For the moment, at least.

**********

Elladan sighed for perhaps the eighteenth time in the last twenty minutes or so, as the all-too-Human part of his blood (well-diluted though it was with Elven factors, at this point!) waited impatiently for his twin to stop re-checking the meagre clue they had just discovered. They had been at the task of attempting to track Legolas for the entire night, bypassing many other far more amusing things they could have done, and the Twins were beginning to get testy.

"You do not know where he has gone."

Elrohir ignored him, making quite a show out of gently running his fingertips over the grass. He was absolutely certain he had seen the infinitesimal press of an Elven footprint here.

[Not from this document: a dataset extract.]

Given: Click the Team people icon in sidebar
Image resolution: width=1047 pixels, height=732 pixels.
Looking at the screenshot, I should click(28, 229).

He just knew he had. And if his brother would simply shut up, he was certain he could find it. Therefore he decided to say so.

"If you would simply shut up, I am certain I can find it," he announced with a noticeable level of pique to his tone. Elladan gave an inelegant snort of laughter and spread his arms to either side in entreaty to the Powers that Be, tipping his head back to stare at the sky.

"Find what, pray tell?" he demanded. "You have been staring at this patch of ground for the last far too many minutes, and we are still entirely in the dark as to where one single flipping Wood-Elf can have gone!"

Elrohir responded with a suggestion that his brother attempt to fold himself into a position Elladan was certain could not actually be accomplished, and place his head in an orifice where it was not, so far as Elladan could figure, supposed to be placed. He made this suggestion rather loudly to boot, and Elladan turned bright crimson with embarrassment when he heard someone clear his throat not very far away.

"I beg your pardon, my lords--but--do you need any--err--assistance?"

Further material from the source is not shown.